# Logan Beach



## Guest (Dec 11, 2007)

I talked to a fish guy at the division 4 district office and he said that in early spring late winter that people catch a lot of saugeye by wading out on the beech and casting. Has anyone had any luck doing this?? I hit the spillway today for a little while with no luck whatsoever.


----------



## fishing_marshall (Jun 12, 2004)

I've fished it some, you have to time it right. When the shad are in there the fish are there. I've saw two nice ones caught in late November off the beach about 2 yrs ago. I guy I talked to while fishing there a month ago said he was getting limits of 3-7lb saugeye in late October. I never seem to hit it at the right time.


----------



## Guest (Dec 11, 2007)

Haha well if thats true then thats a dam big stringer of saugeye. I am determined to catch some Logan saugeye! With everything flooded its driving me nuts.


----------



## ostbucks98 (Apr 14, 2004)

Its nothing consistent or something i would consider doing unless you live 10 minutes from the lake.I have labeled that beach fishing on logan just rumor.Your better off just throwing rapalas along the banks and youll have more luck.I heard the same thing years ago and tried for 3 years and only landed a handfull of saugeye.The actual beach is pretty small.So in my final opinion the success is about the same as fishing anywhere else on the lake.


----------



## Guest (Dec 11, 2007)

Are you guys fishing right off the beach on the land or are you wading out to where the sand ends and the mud starts??

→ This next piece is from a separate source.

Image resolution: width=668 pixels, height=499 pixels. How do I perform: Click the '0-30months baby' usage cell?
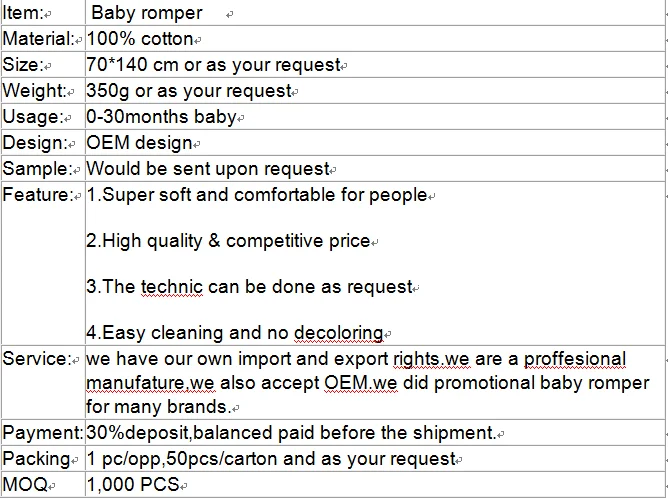(x=162, y=117)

I live about 20mins from Logan but I want to try it for myself. Someone mentioned to fish the rocks by the marina but I stopped by there today and didn't see any rocks, unless I just overlooked them.


----------



## capt S (Sep 5, 2007)

the docks not rocks sorry


----------



## Guest (Dec 11, 2007)

Oh okay that makes a little more sense now. Thanks


----------



## capt S (Sep 5, 2007)

can't tell u anymore or the locals will kill me.LOL! you will figure the rest out. good luck!


----------



## collegekid (Apr 28, 2007)

I am a local. Absolutely have had no luck at lake logan. maybe thats because I'm not a saugeye fisherman. In general, how do you catch saugeye? Any tips would be nice. I might have to try that place when i get home from college this weekend. if someone could let me know how to catch em, not where, I would really appreciate it. I have caught one nice bass out of lake logan on a popper. Other than that its just been a nice place to enjoy the views and feed litttle fish. I would like to find a good use for it like some saugeye fishing.


----------



## Guest (Dec 12, 2007)

Well I have no info on Logan, but back on my home waters we catch a lot of saugeyes in tailwaters below dams. Use anything from crank and stickbaits, to tubes and twisters. My only experience of saugeye fishing is from creeks so trying to fish a lake is a lot different story.


----------



## riverKing (Jan 26, 2007)

i know there are lots of giants in logan, i have seen the mounts and the pictures. but for the life of me i cannot find them, its all about timing and i seem to always miss it by just a bit. weather or not they are true, i do like the stories from back in the ninties when they say you could see saugeye's fins out of the water at the beach:B 
at this point though i have pretty much given up on catching them there


----------



## ostbucks98 (Apr 14, 2004)

Well I did exaclty what they were saying.I waded out there.I hooked a few but it was at the same success rate as anywhere else on the lake.I actually have hooked a few nice saugeye fishing the spillway.The wall is pretty high but for instance right now after we had all this rain would be a good time to hit it.If its flowing over the dam good the fish will come up river.


----------



## collegekid (Apr 28, 2007)

Well i am gonna try lake logan and maybe whites mill this weekend to try and catch my first saugeye. I was thinking about using a jig tipped with a minnow. good idea? how should i fish it? slow retrieve or jig it in? or should i just toss a crank bait and slow retrieve? Im not trying to ask you to catch the fish for me, its just a new species to me and I need help getting started. Thanks. It will be nice to dust off the waders after a long boring semester in school.


----------



## fishing_marshall (Jun 12, 2004)

The water is still up pretty good at the mill. http://waterdata.usgs.gov/nwis/uv?03159500
A jig in minnow does work pretty good this time of year if you find some fish and yes fish it slow.


----------